## The problem
Only the stretch below from the line holding "Viewport: 1288px width, 945px" through the line holding "Click the 布伦特原油CFD (UKOIL) title" should be restated, word for word and with both ends included; pictures stay out.

### Input material ###

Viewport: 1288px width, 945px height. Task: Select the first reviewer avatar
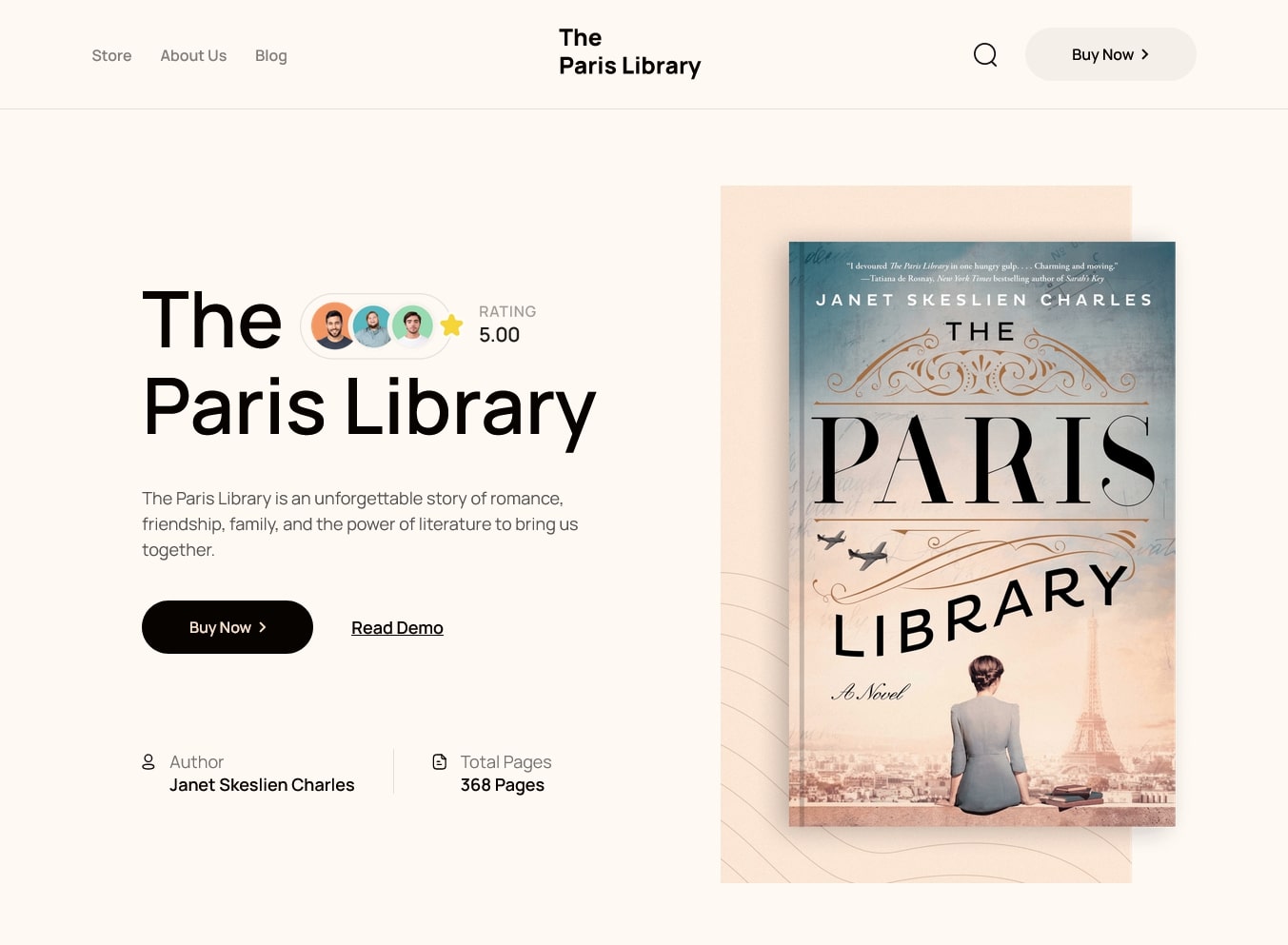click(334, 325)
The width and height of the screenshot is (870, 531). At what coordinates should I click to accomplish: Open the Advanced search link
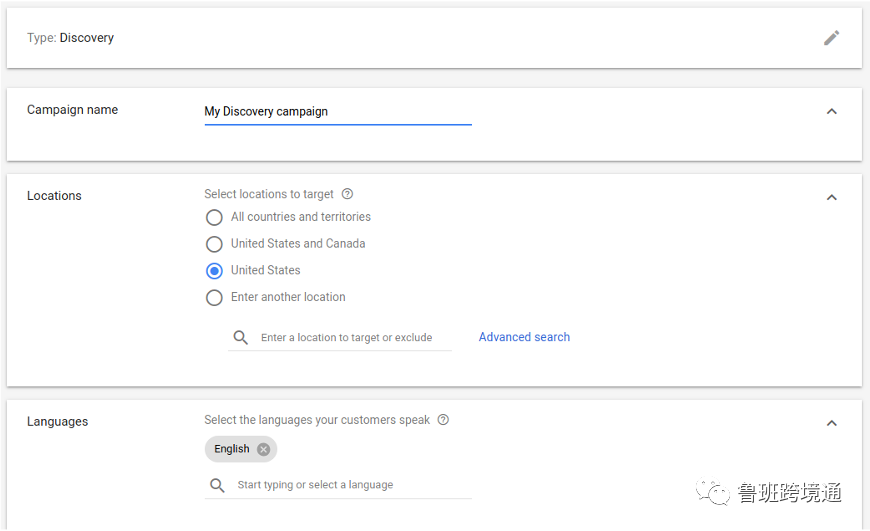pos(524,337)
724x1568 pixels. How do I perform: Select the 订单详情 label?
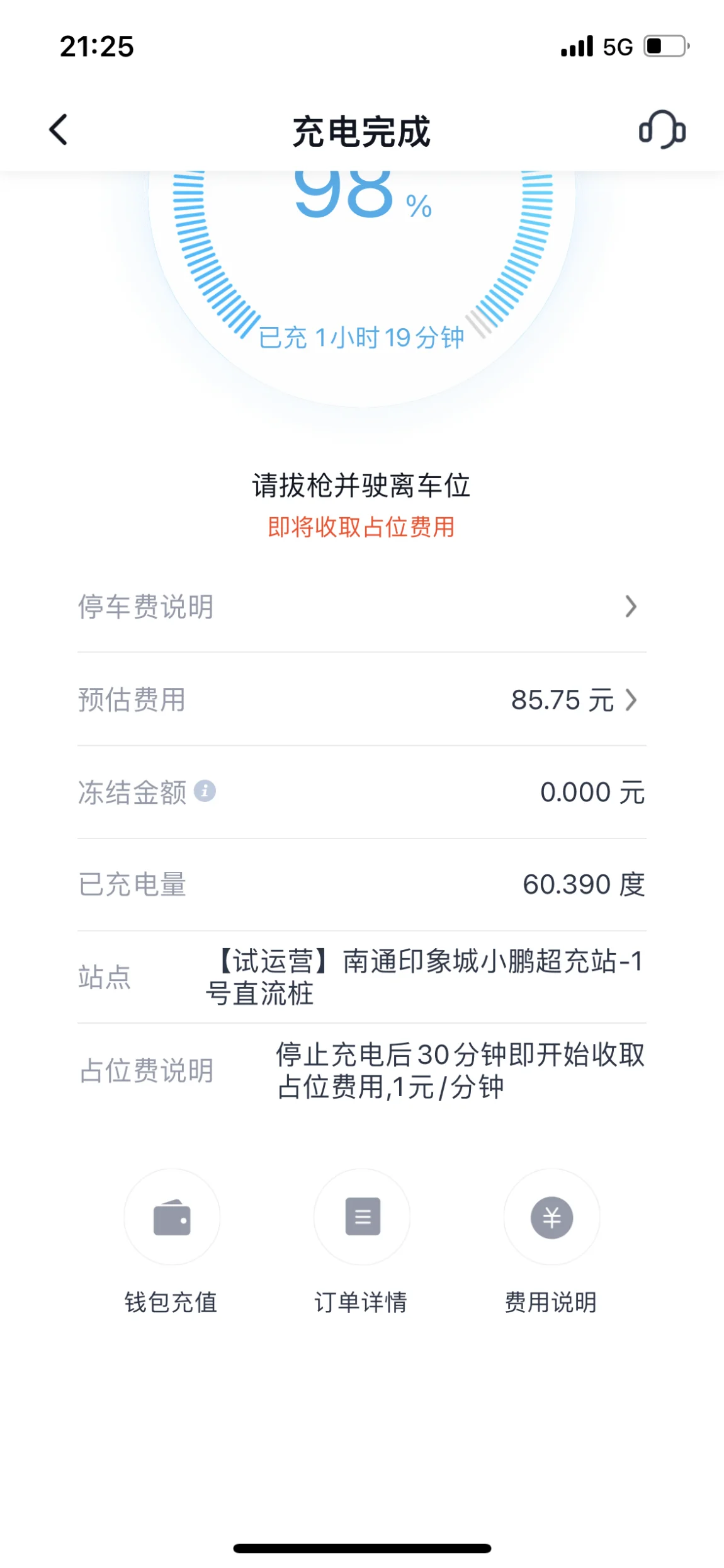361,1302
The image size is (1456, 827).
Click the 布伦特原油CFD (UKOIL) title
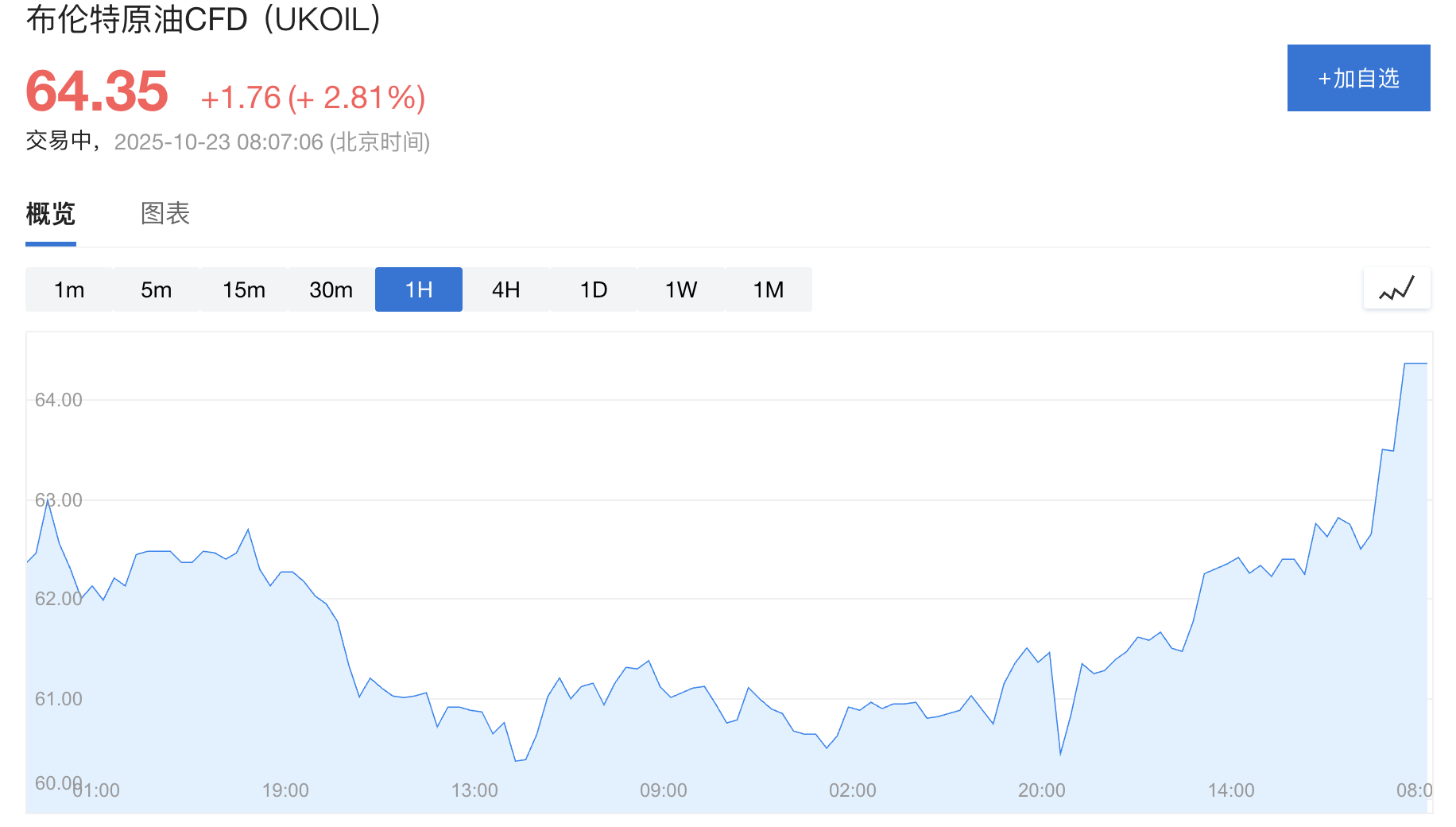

###
### Input material ###

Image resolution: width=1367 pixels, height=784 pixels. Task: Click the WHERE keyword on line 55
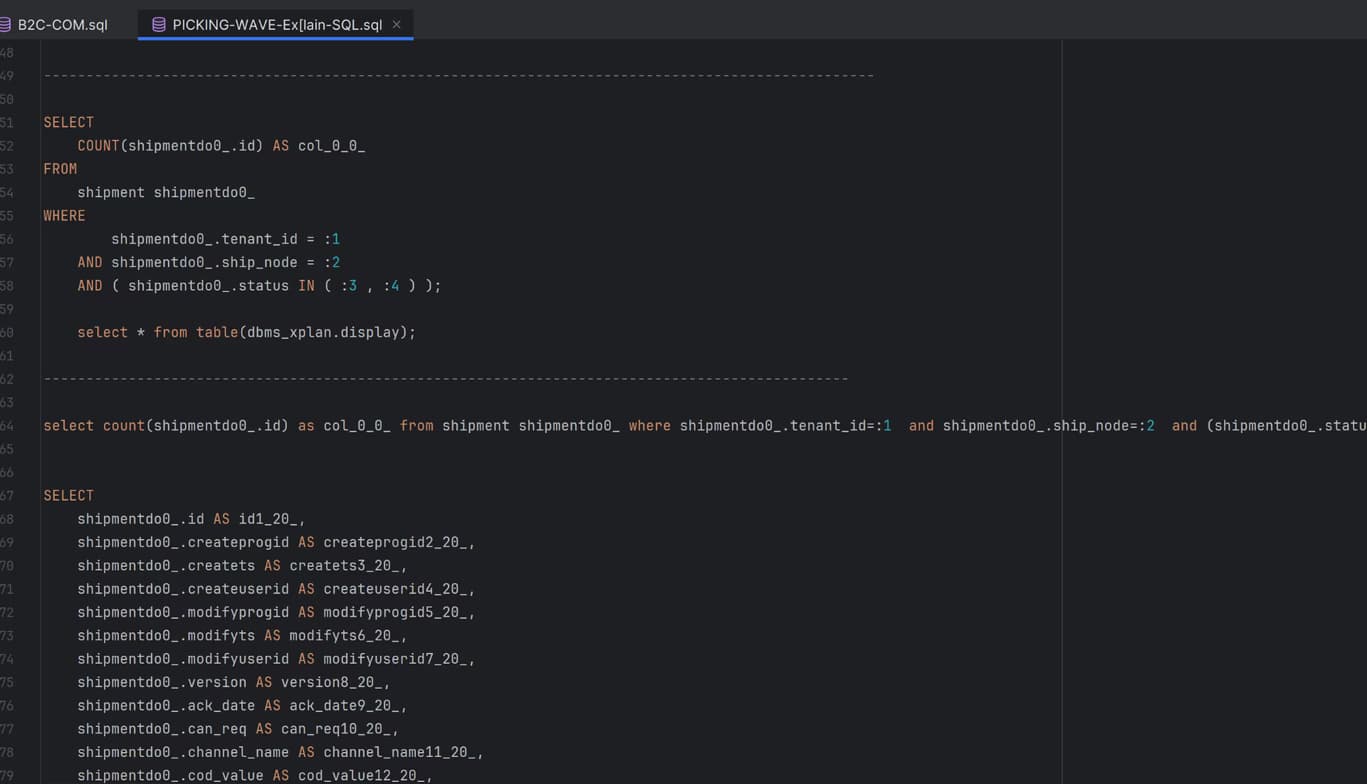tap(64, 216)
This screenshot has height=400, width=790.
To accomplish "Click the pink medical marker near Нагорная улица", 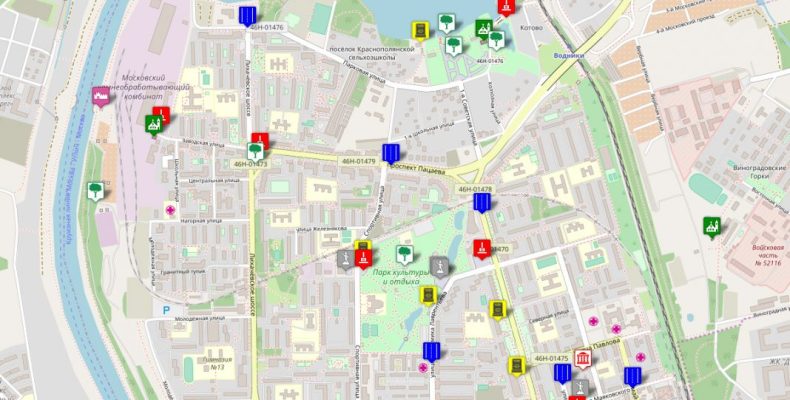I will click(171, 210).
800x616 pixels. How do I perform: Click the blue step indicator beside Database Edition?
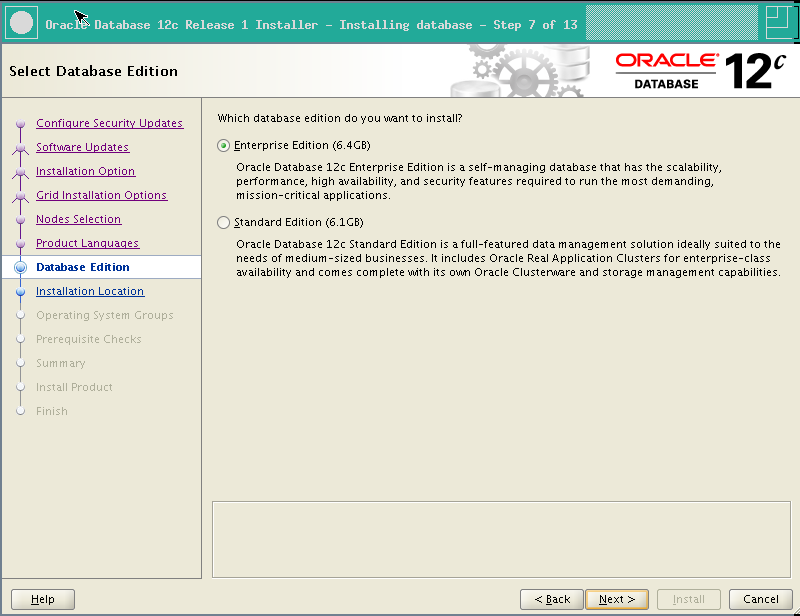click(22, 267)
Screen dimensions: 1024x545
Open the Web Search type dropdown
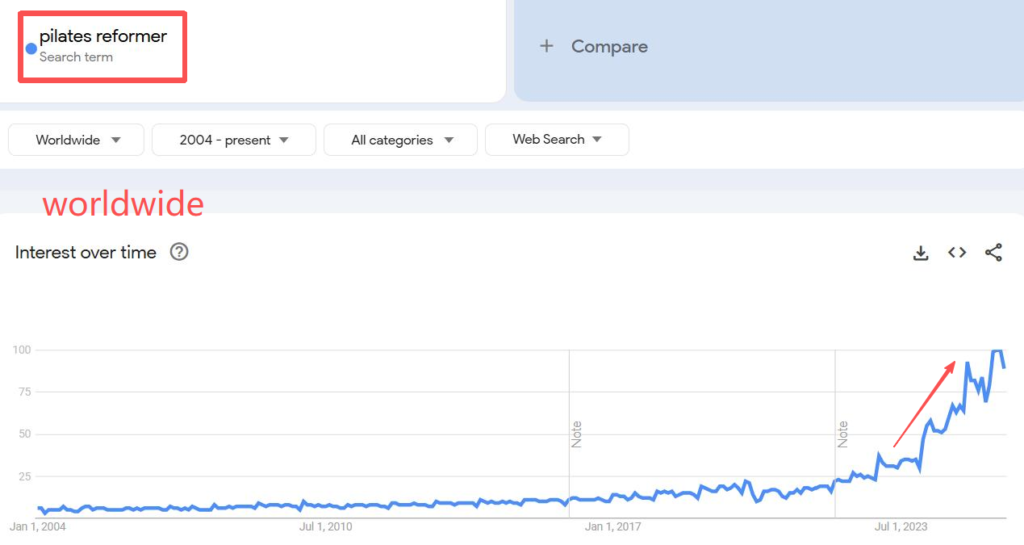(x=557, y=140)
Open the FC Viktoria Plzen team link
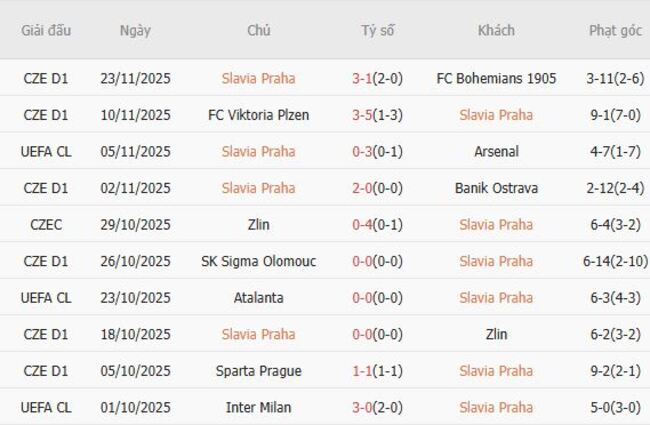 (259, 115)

###
### Input material ###

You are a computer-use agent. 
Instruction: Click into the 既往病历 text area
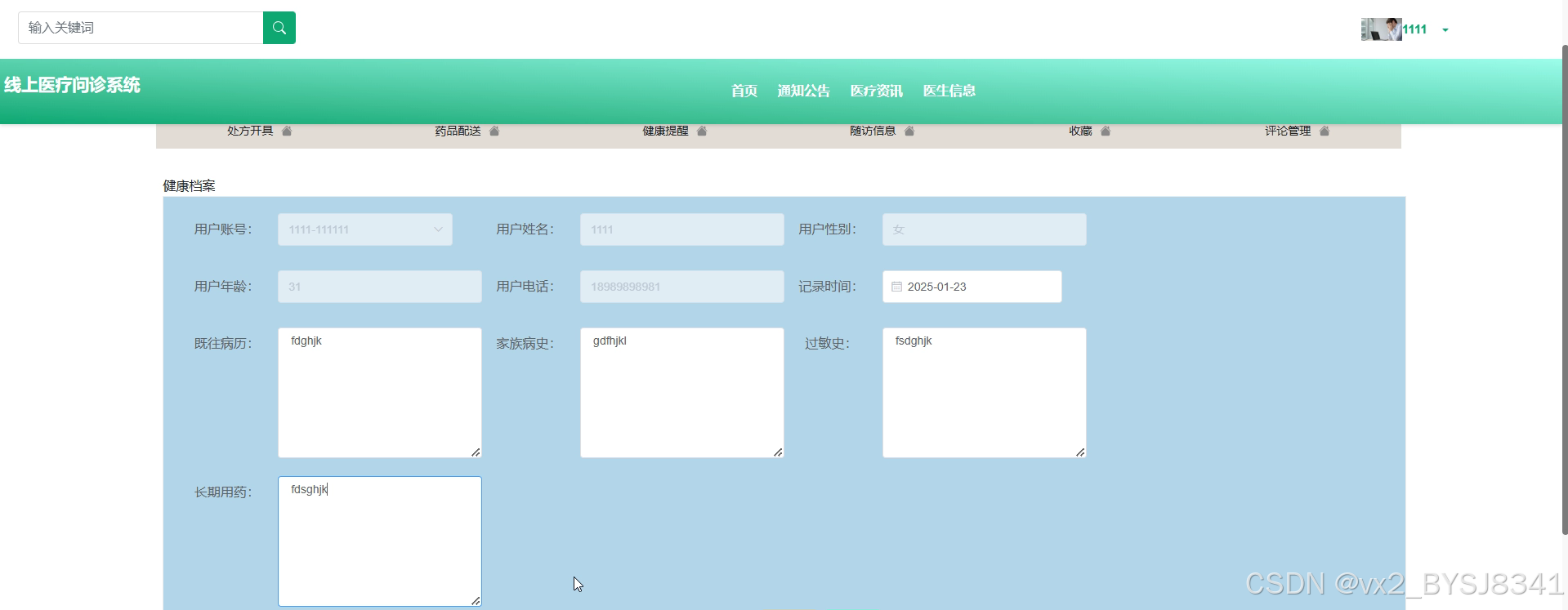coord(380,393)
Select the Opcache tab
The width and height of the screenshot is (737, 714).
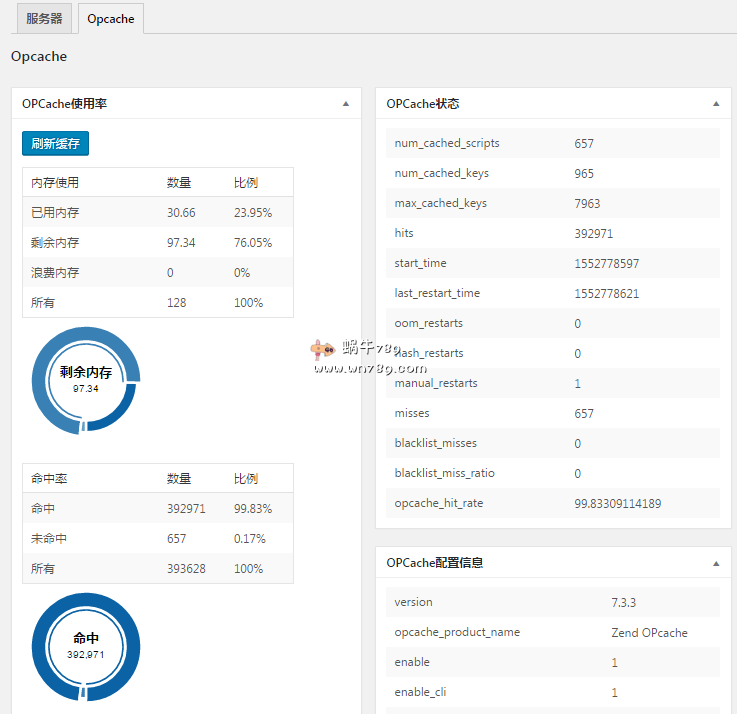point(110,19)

###

## Completed exercise
Viewport: 1288px width, 945px height. Task: Select the first reviewer avatar
click(334, 325)
The width and height of the screenshot is (870, 531). At what coordinates should I click to accomplish: Open the Advanced search link
pos(524,337)
724x1568 pixels. How do I perform: Select the 订单详情 label?
361,1302
The image size is (1456, 827).
Click the 布伦特原油CFD (UKOIL) title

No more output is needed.